Circle has received a license to launch its own trust bank in the USA
7/13/2026, 06:52 AM • Евгения Слив

Circle, the issuer of one of the world's most popular stablecoins, USDC, has officially announced receiving final and unprecedented approval from the Office of the Comptroller of the Currency (OCC) to establish its own financial institution. The new entity, named First National Digital Currency Bank, will operate under the brand Circle National Trust. Acquiring the status of a national trust bank means the company falls under the direct and strict federal oversight of the primary regulator for national banks and trust institutions in the United States. Following the official launch, the bank will provide high-quality fiduciary services for the secure custody of digital assets not only for Circle itself and its affiliates but will also be able to serve a limited circle of large institutional clients in the future, including other banks and regulated financial organizations.
Circle's co-founder and CEO, Jeremy Allaire, called this historic event a truly defining step on the path to deeply integrating advanced blockchain technologies and digital assets into the very core of the traditional financial system of the United States.

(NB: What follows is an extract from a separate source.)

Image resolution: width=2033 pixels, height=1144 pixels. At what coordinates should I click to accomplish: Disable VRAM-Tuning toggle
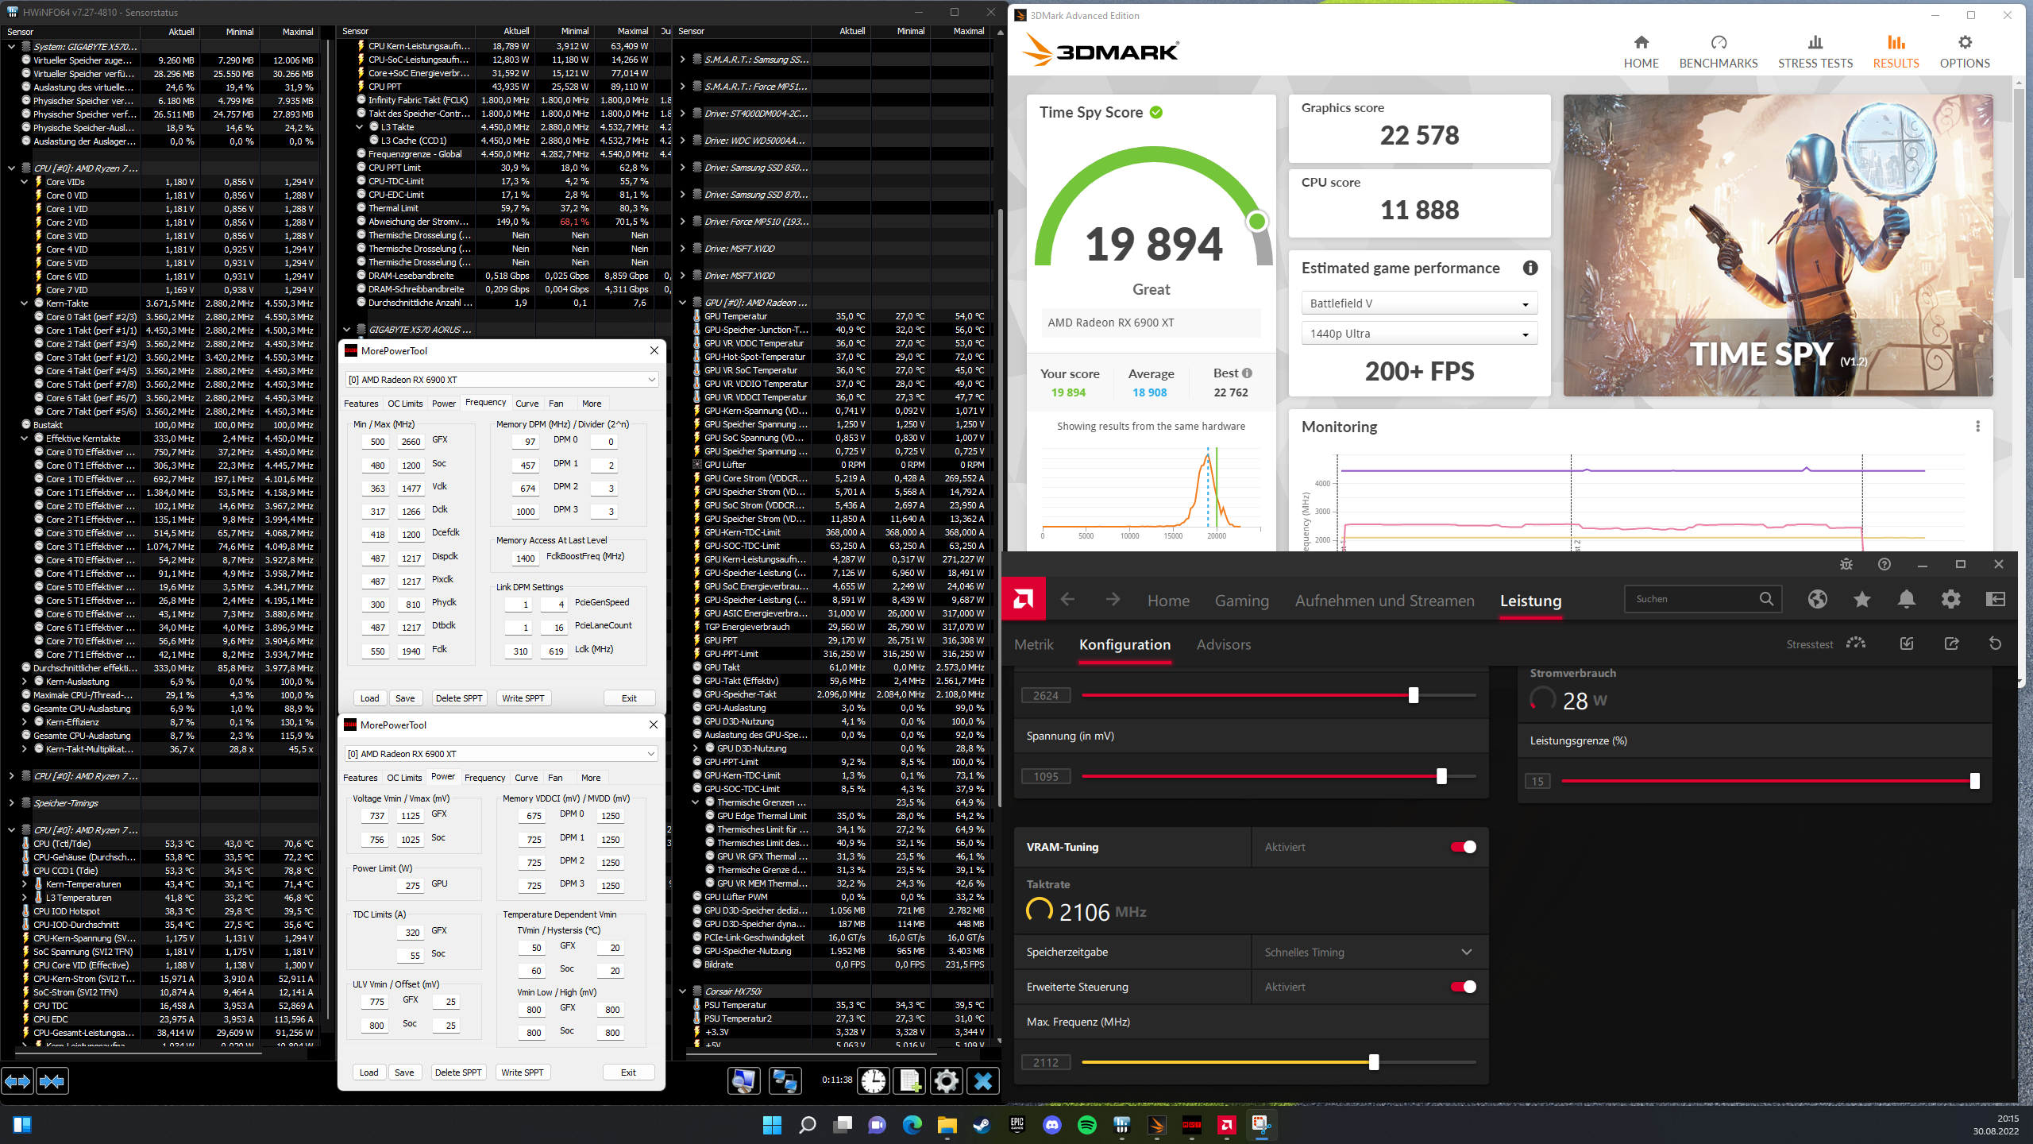click(x=1463, y=847)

According to his conviction, establishing federal oversight over the trust bank's activities lays a fundamentally new standard for transparency, corporate governance, and scalability for the company's entire infrastructure. A crucial practical advantage of the new license is the emerging opportunity to transfer the management of USDC's massive reserves under reliable federal oversight in the near future. Experts are confident that this maneuver will significantly boost trust from both institutional investors and retail users in the most popular dollar-pegged asset on the market, making it an even more reliable tool for global settlements.
The path to obtaining the coveted banking charter was long and meticulous: Circle submitted the relevant application to the OCC back in late June 2025, and conditional approval from the regulator was received in December. This success became a logical continuation of the company's aggressive strategy for globally expanding its regulatory presence, as Circle was previously the first in the industry to obtain a BitLicense in New York and fully adapted to strict European MiCA rules. Notably, the OCC's decision comes against the backdrop of a massive industry trend: similar conditional approvals for launching trust banks have already been granted to crypto giants such as Ripple, BitGo, Paxos, Fidelity Digital Assets, Crypto com, and Coinbase. This signals the beginning of a new era where cryptocurrency projects are massively integrating into the legal banking field of the US, leaving behind the era of regulation through enforcement actions.